Show each line from the listing that includes the word "Terms".
====== DATA PROVIDED ======
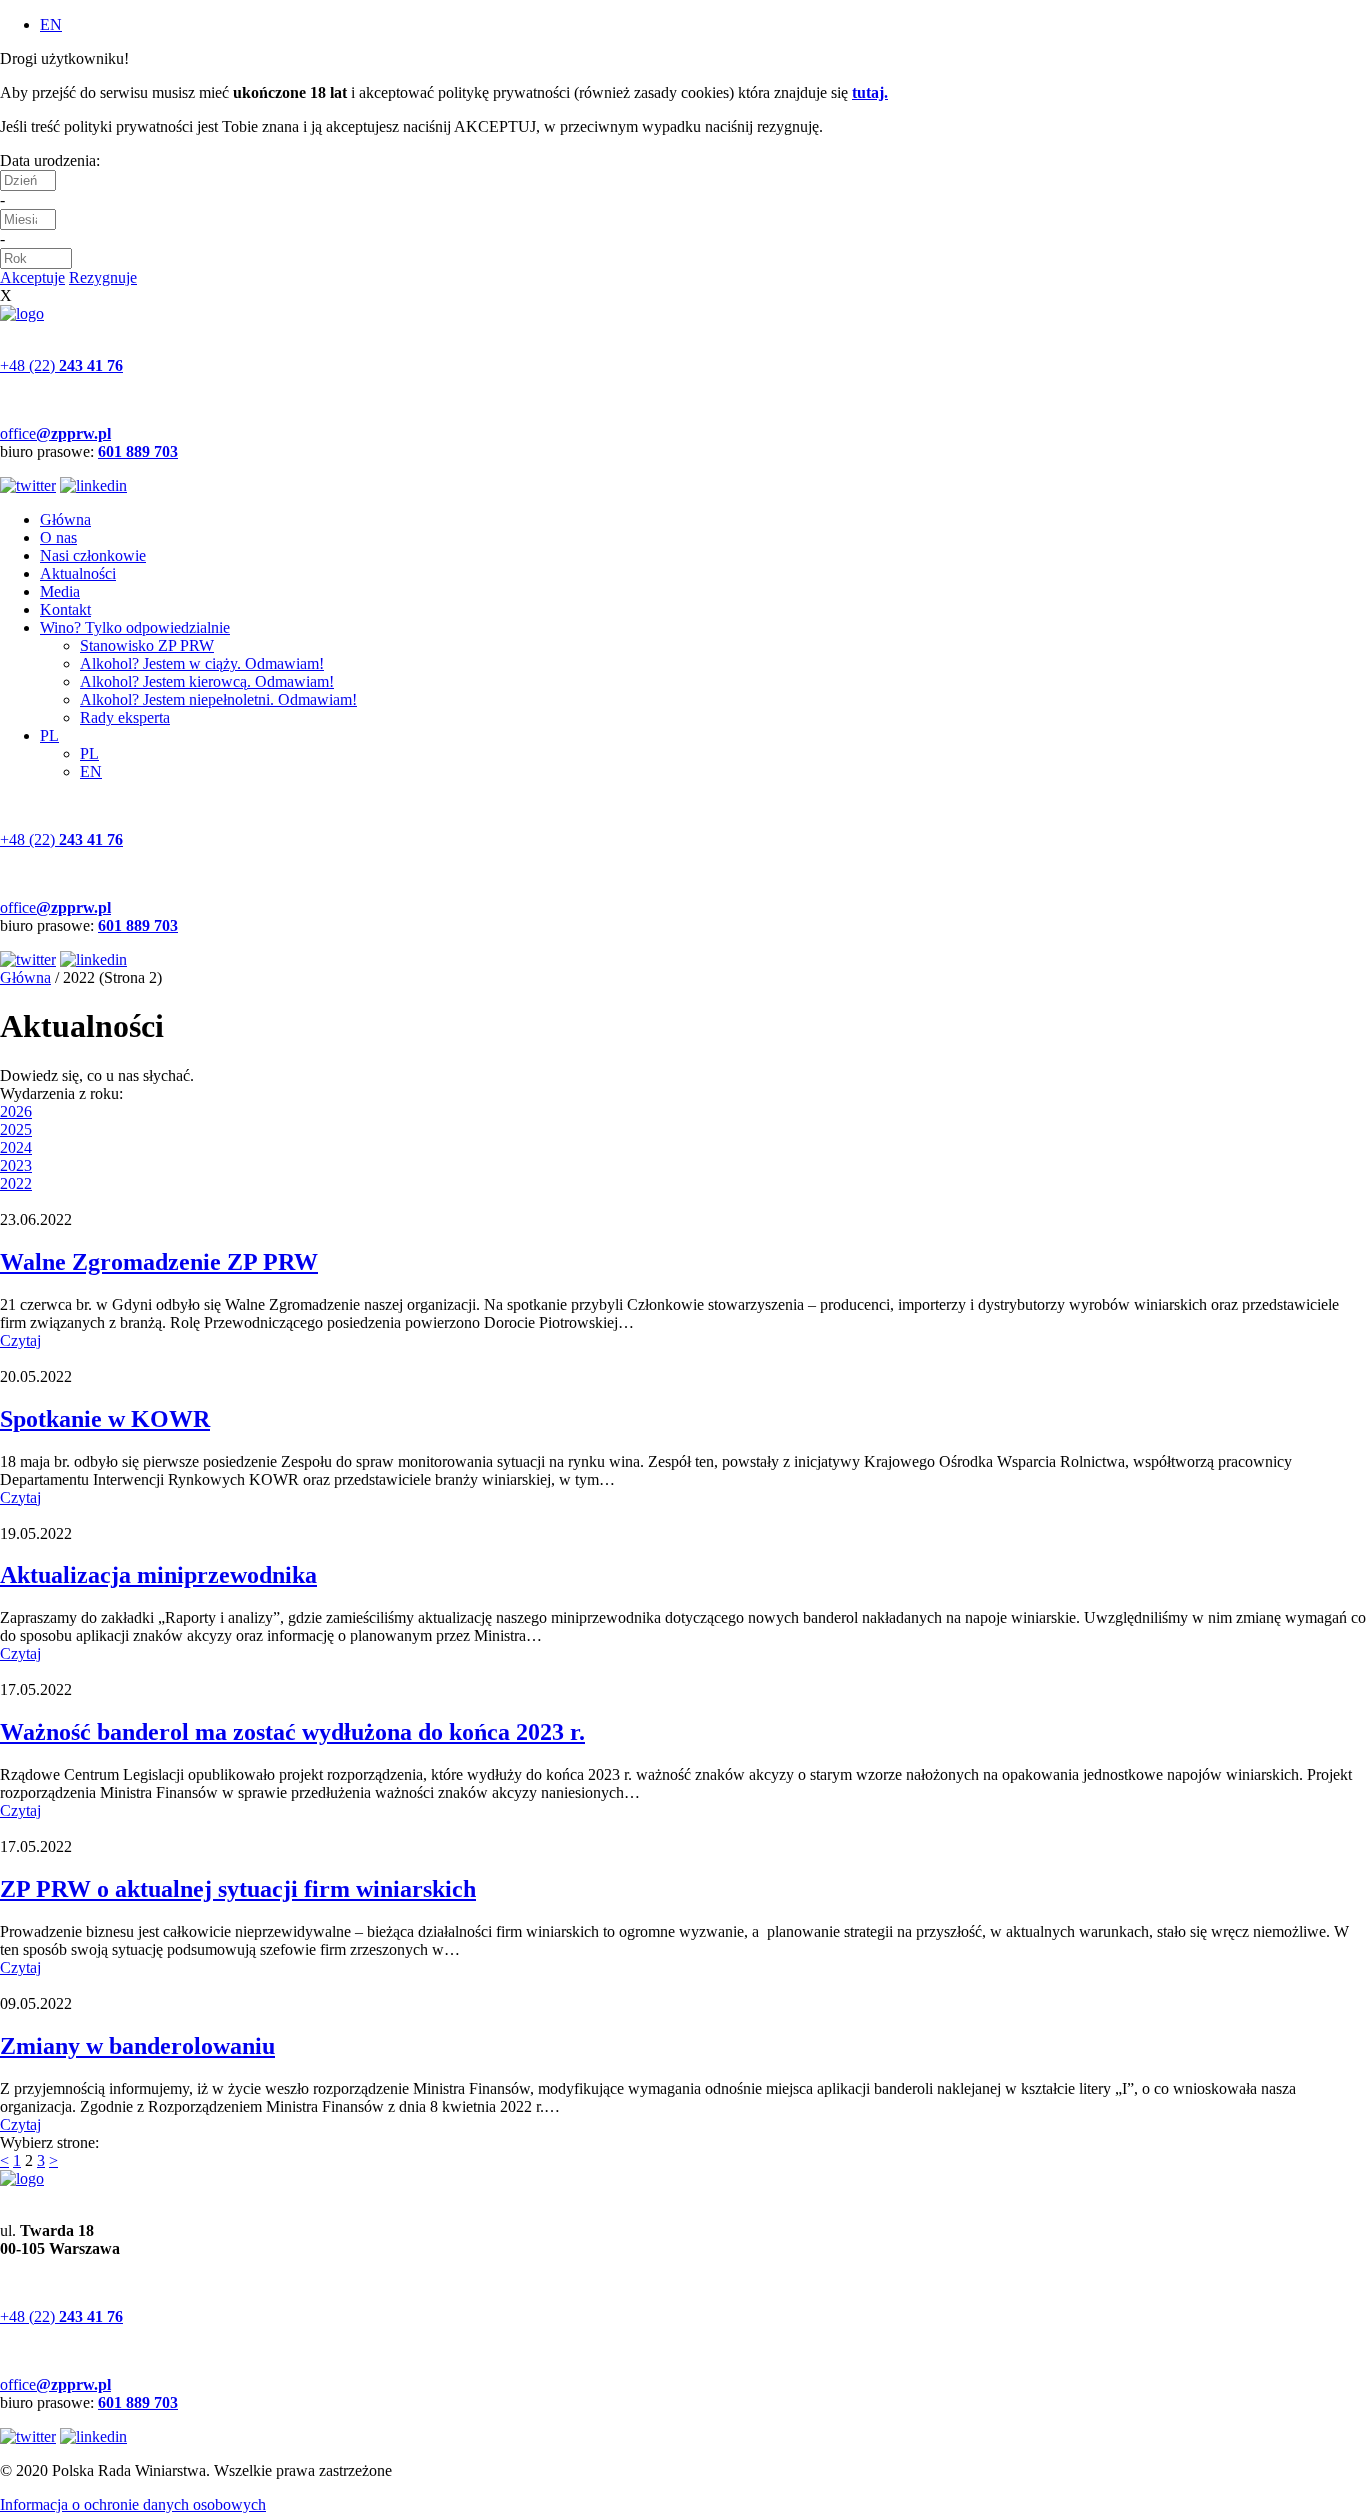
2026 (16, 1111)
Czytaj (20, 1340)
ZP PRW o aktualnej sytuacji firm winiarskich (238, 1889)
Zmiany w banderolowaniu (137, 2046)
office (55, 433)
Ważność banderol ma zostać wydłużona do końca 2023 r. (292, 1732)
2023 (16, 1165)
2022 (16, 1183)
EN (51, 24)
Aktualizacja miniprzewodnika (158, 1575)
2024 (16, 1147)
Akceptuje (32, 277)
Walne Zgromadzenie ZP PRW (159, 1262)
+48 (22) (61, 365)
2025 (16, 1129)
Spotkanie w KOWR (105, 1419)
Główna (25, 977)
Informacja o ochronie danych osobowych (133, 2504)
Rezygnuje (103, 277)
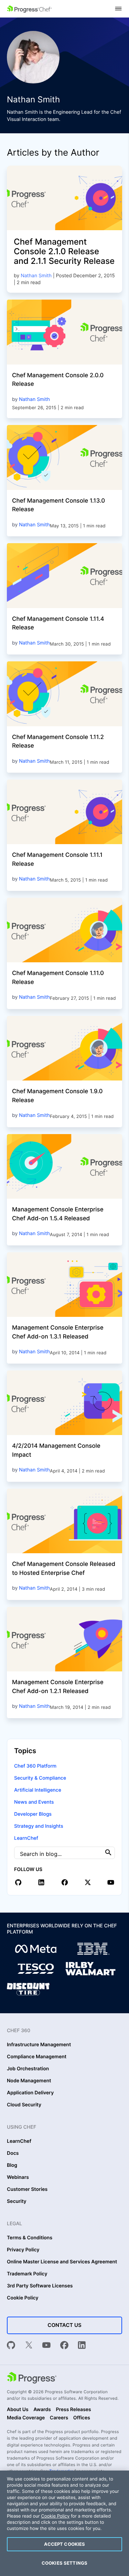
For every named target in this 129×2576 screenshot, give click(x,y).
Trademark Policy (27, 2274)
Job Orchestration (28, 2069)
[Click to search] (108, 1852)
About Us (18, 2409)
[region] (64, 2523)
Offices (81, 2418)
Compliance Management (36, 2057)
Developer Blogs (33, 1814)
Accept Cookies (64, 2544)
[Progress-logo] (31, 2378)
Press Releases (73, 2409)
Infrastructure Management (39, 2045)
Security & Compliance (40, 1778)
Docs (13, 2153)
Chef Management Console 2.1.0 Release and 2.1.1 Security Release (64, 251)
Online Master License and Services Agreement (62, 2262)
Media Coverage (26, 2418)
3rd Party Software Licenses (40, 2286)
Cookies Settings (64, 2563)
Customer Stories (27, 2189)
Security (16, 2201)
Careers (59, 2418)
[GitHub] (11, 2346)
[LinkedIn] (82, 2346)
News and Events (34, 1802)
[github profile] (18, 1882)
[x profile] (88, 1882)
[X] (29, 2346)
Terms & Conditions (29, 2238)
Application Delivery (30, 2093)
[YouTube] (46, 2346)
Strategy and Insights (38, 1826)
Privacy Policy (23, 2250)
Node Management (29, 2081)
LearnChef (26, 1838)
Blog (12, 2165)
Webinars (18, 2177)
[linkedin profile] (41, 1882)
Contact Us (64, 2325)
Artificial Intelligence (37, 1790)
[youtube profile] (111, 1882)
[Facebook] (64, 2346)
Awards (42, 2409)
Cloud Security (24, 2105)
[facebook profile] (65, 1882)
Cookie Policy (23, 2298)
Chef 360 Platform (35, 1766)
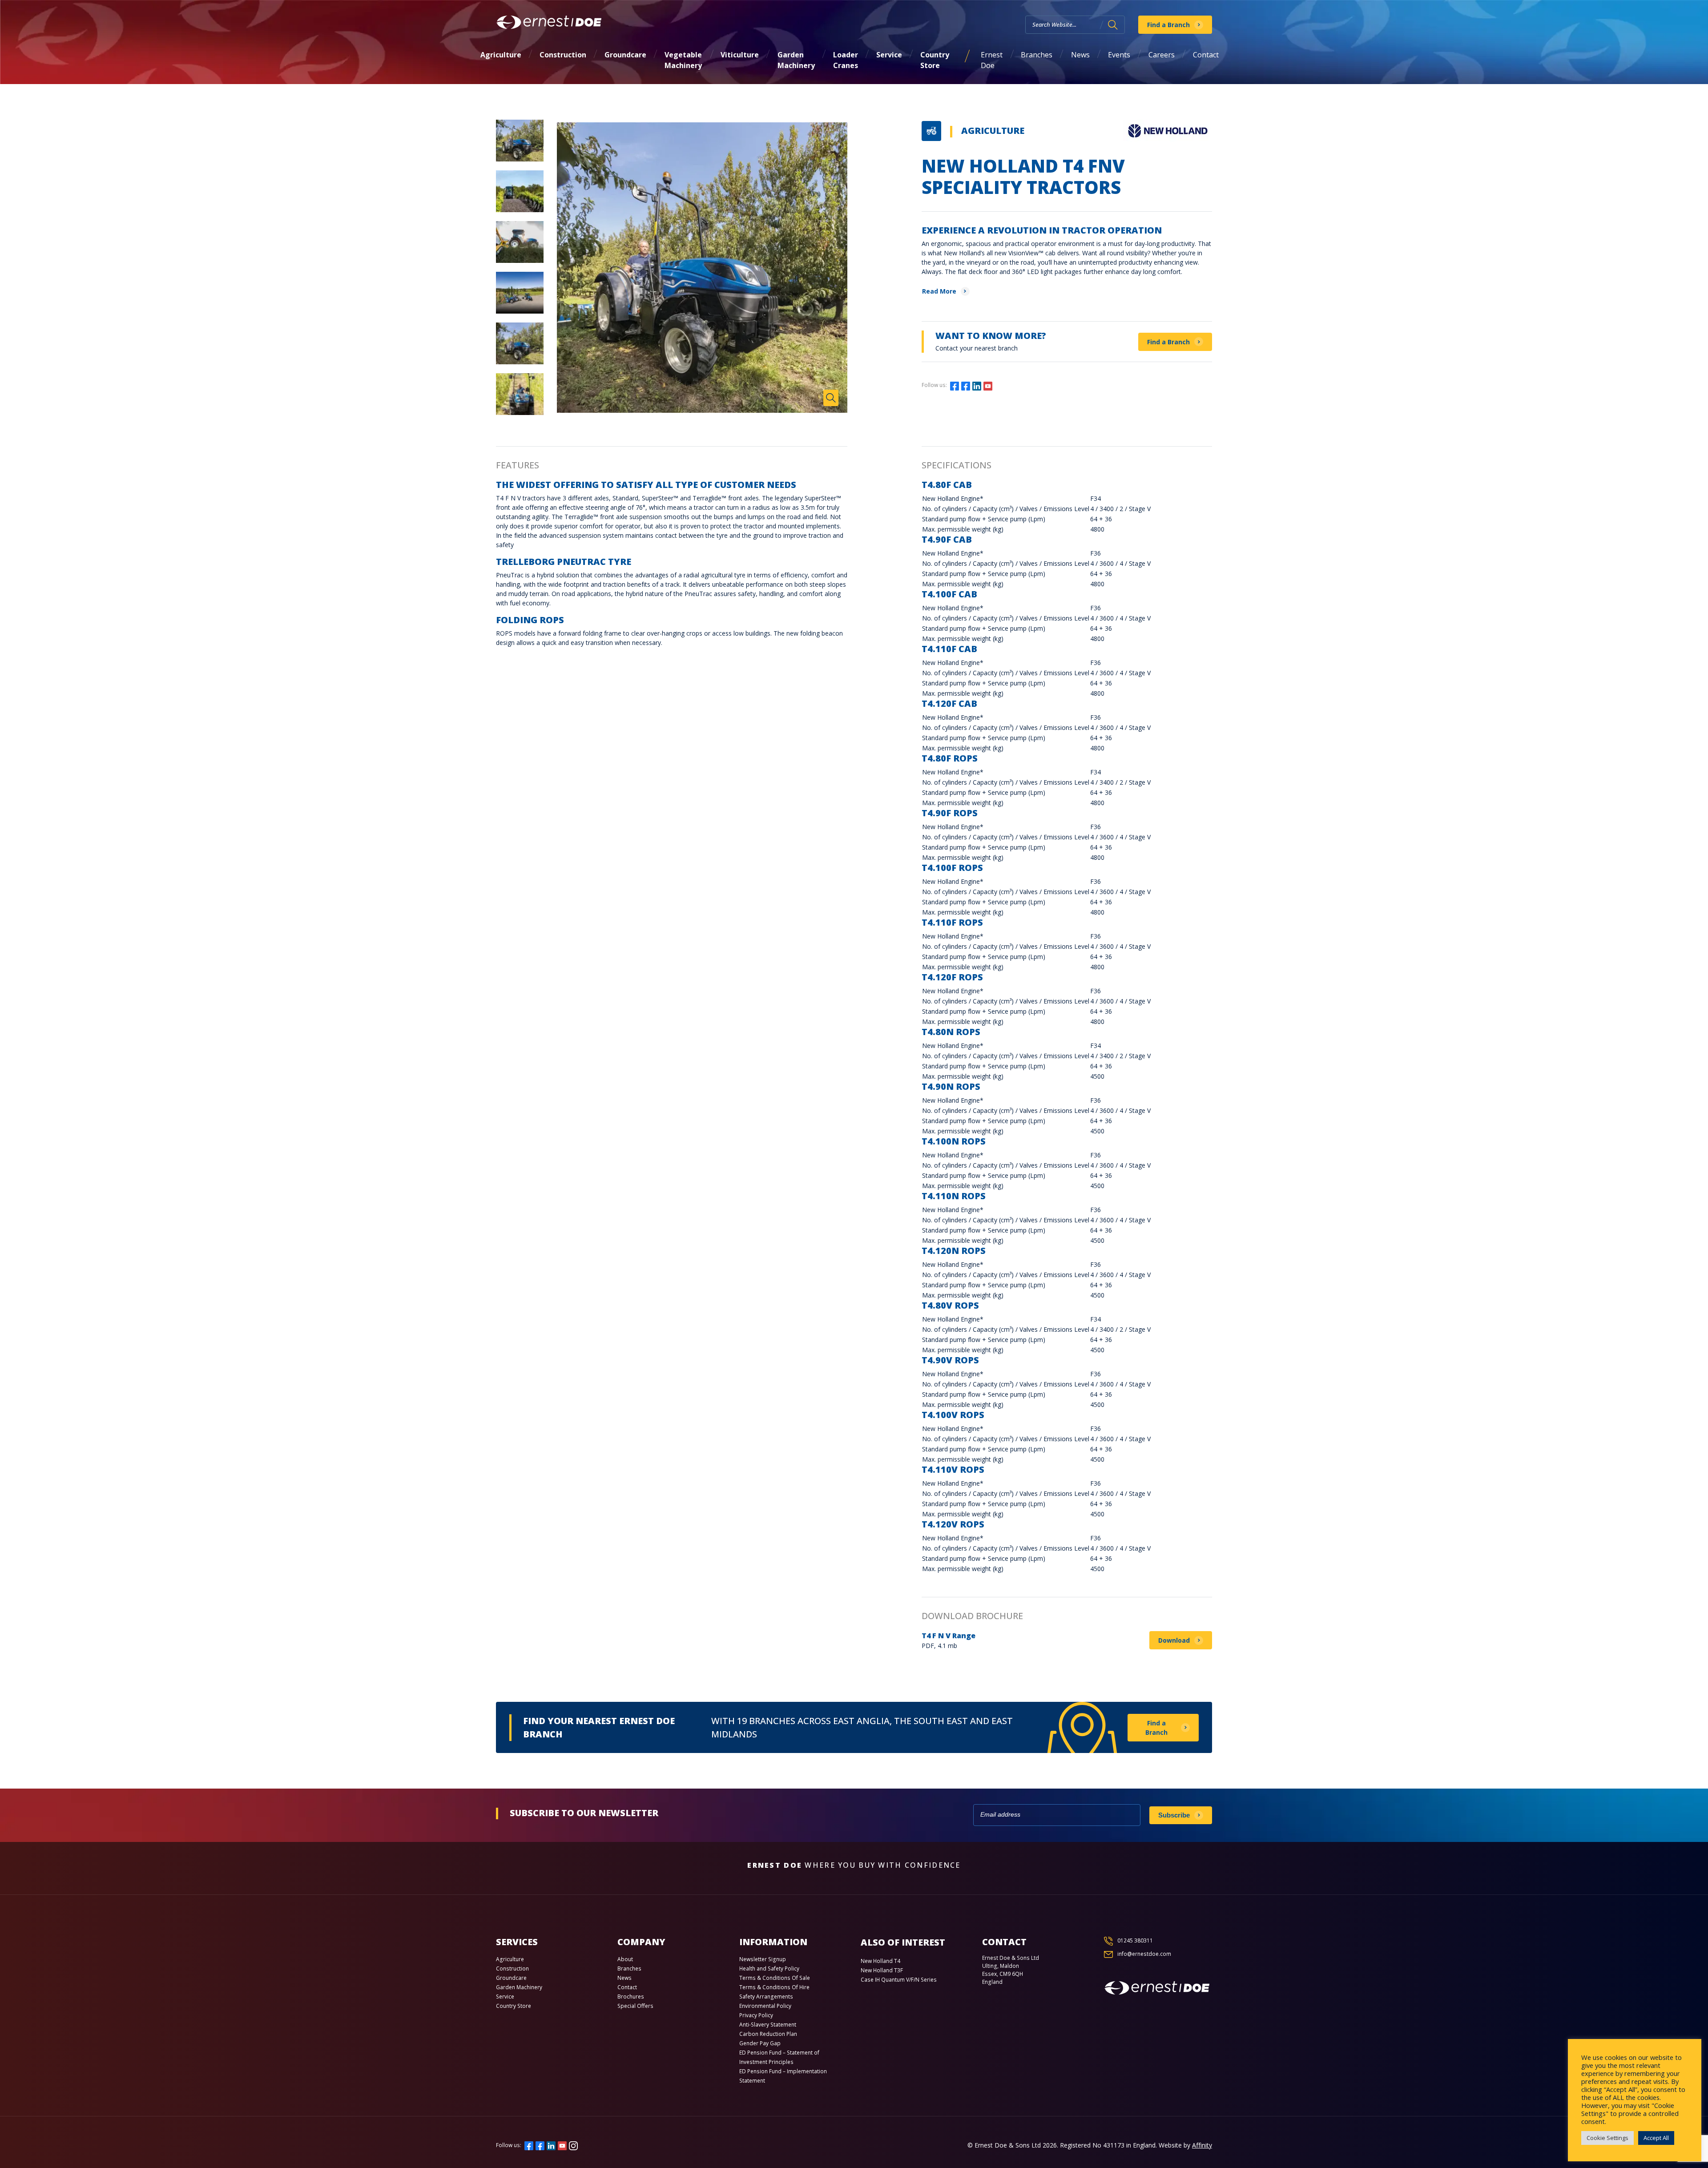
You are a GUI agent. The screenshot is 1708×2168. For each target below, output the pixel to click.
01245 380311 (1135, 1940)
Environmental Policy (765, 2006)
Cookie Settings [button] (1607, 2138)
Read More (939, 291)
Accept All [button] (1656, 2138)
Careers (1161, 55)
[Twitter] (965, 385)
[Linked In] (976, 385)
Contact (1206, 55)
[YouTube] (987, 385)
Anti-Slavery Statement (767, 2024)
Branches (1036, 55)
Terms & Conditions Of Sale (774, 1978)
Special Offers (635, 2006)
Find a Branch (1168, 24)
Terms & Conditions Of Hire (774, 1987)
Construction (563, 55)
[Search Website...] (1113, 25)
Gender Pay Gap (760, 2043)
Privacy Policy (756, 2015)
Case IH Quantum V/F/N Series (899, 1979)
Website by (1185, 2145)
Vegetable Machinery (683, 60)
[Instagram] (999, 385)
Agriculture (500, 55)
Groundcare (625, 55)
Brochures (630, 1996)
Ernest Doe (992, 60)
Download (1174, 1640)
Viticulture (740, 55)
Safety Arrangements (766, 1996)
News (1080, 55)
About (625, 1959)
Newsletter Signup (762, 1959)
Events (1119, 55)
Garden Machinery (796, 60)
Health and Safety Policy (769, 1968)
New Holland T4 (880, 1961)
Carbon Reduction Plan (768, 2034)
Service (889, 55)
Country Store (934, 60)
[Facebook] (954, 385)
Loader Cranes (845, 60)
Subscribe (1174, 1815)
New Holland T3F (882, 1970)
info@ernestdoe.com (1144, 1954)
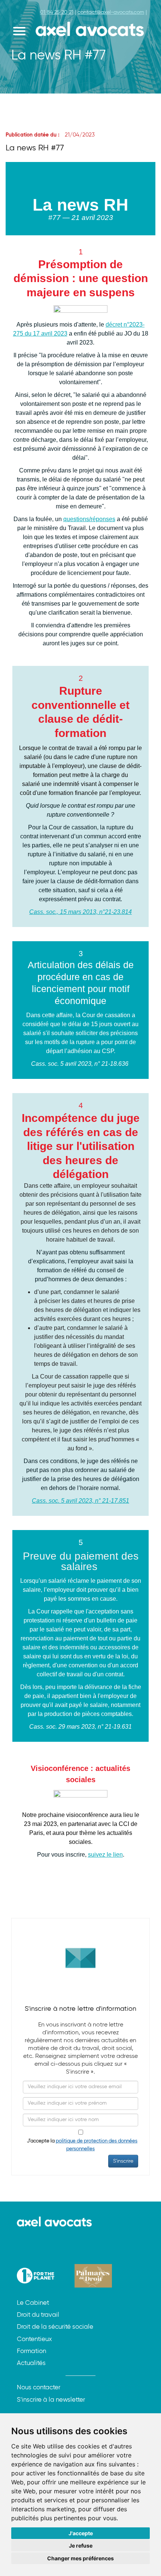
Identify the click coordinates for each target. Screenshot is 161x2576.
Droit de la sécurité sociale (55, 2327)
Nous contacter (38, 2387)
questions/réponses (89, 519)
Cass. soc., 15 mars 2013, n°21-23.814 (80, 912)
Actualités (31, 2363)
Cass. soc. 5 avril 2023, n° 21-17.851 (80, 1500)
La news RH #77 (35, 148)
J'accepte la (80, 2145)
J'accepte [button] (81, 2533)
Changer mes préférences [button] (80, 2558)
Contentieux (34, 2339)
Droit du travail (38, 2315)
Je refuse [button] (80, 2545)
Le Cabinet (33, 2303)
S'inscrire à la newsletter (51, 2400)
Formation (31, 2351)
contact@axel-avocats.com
======
[YOUR RESPONSE]:
Terms & Conditions (29, 2238)
Terms & Conditions Of Sale (774, 1978)
Terms & Conditions Of Hire (774, 1987)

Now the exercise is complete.